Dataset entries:
-=-=-=-=-

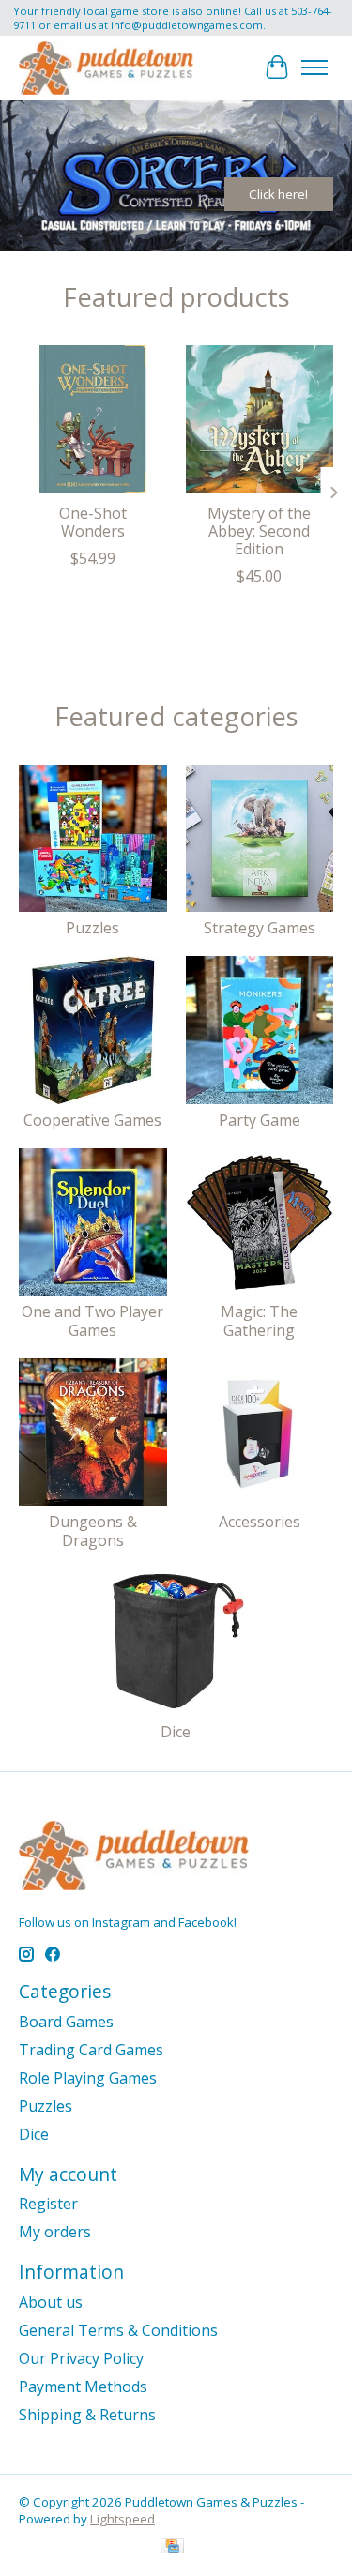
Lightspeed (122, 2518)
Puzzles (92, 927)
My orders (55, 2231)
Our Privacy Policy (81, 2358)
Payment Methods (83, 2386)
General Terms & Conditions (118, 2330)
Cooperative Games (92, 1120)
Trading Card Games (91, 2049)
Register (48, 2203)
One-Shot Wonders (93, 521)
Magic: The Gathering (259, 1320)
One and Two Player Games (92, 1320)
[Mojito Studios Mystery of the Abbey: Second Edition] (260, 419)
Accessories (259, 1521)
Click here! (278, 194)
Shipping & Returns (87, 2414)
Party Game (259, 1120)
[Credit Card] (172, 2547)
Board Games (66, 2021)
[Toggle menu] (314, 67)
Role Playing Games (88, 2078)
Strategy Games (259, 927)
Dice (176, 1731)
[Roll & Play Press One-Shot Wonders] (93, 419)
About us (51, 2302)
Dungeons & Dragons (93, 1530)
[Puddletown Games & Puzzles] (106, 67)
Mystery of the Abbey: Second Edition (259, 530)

-=-=-=-=-

Could you find every line in the records above that has the string "Abbey" and copy it?

■ Answer to this exercise:
[Mojito Studios Mystery of the Abbey: Second Edition] (260, 419)
Mystery of the Abbey: Second Edition (259, 530)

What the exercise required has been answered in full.